• WRITTEN PROBLEM:
Rescale the rows below by rewriting every line, text included, with each coordinate in the answers multiplied by 0.95 and rounded to a whole number, halves rounded up. Omit the pictures.

(Items from a dataset)

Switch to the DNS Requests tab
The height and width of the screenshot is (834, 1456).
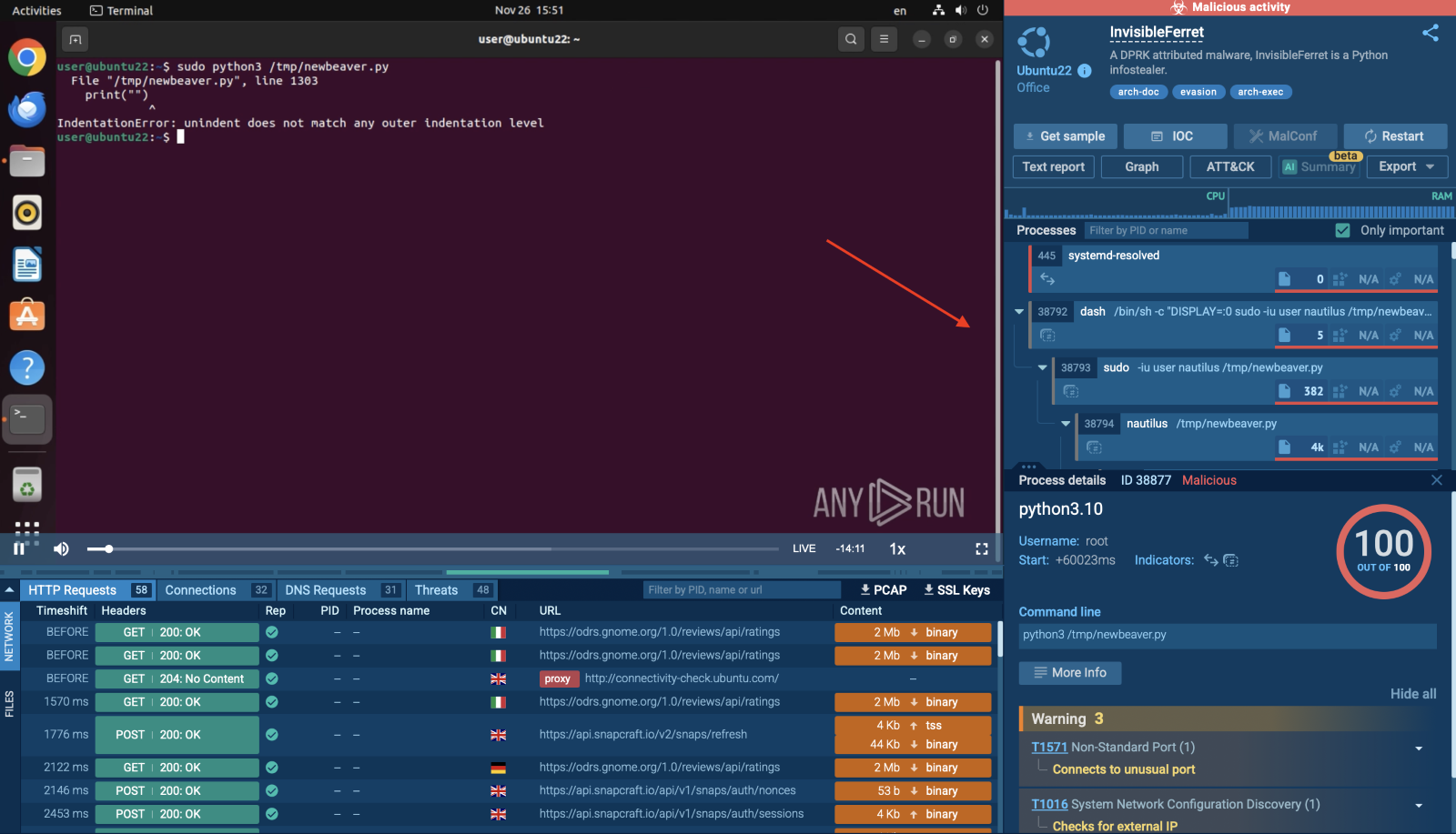pos(326,590)
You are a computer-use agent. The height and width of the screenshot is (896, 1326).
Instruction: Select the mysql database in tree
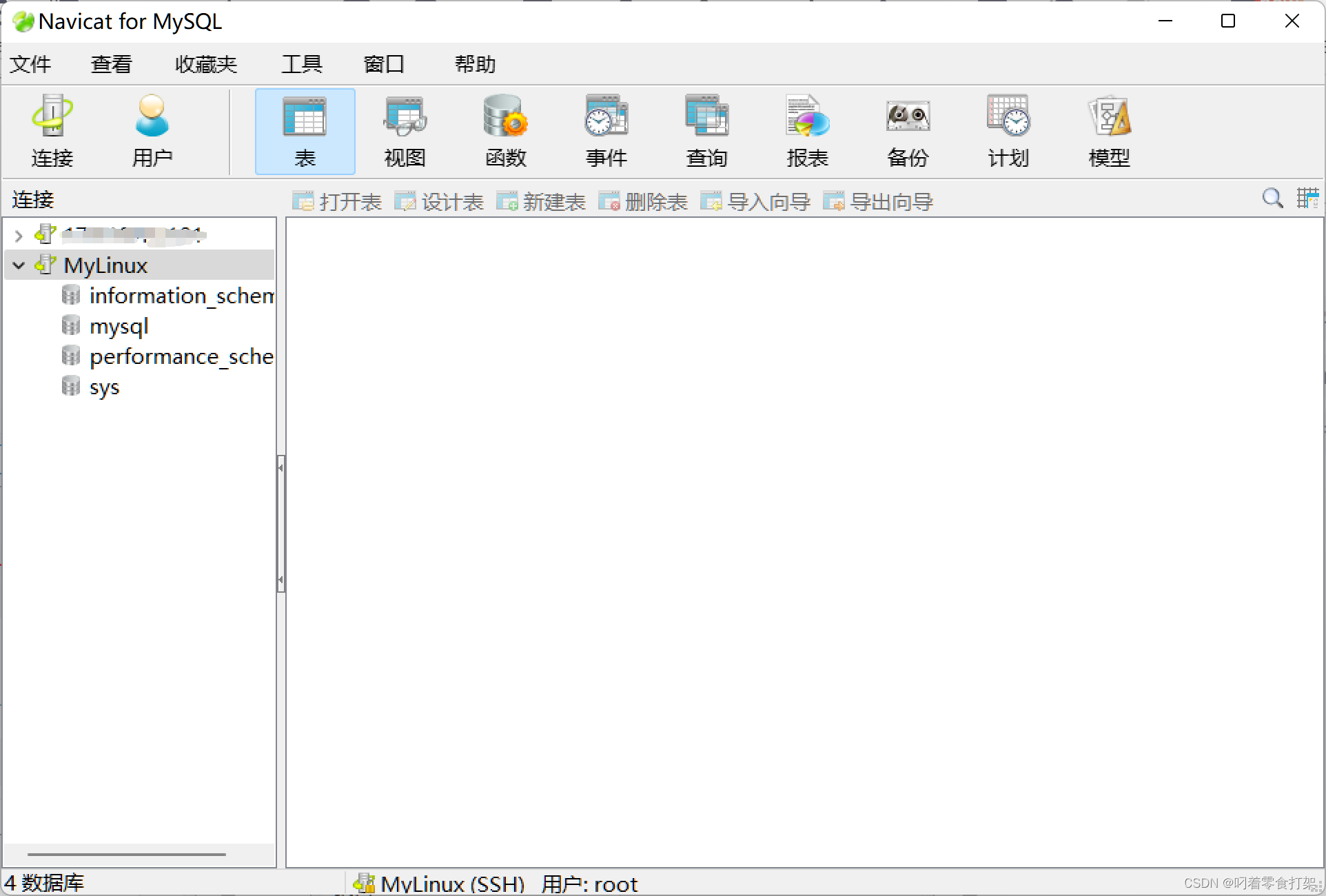119,326
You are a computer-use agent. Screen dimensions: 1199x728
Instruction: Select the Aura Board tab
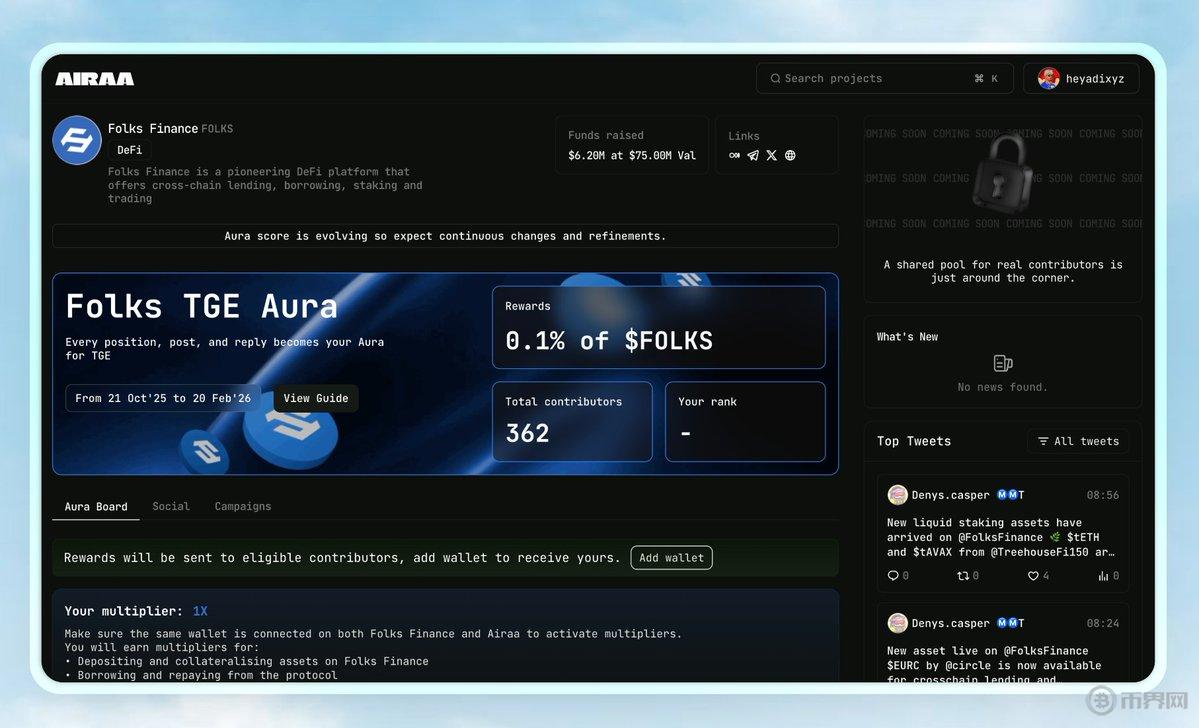[x=96, y=507]
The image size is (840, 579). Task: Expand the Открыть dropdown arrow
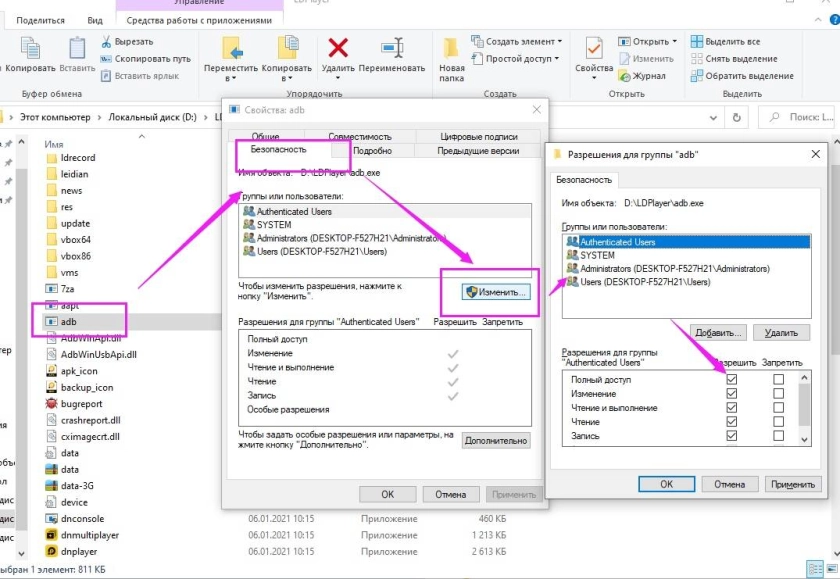pyautogui.click(x=673, y=42)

• SOLUTION TO THIS TASK:
Switch to the DNS Requests tab
The height and width of the screenshot is (834, 1456).
pos(310,561)
You are a computer-use agent. The height and width of the screenshot is (896, 1326).
Instruction: Select the mysql database in tree
113,310
You are a computer-use agent. Screen dimensions: 1199x728
Instruction: Select the Aura Board tab
[x=91, y=482]
The image size is (840, 579). Task: Expand the Открыть dropdown arrow
pyautogui.click(x=639, y=40)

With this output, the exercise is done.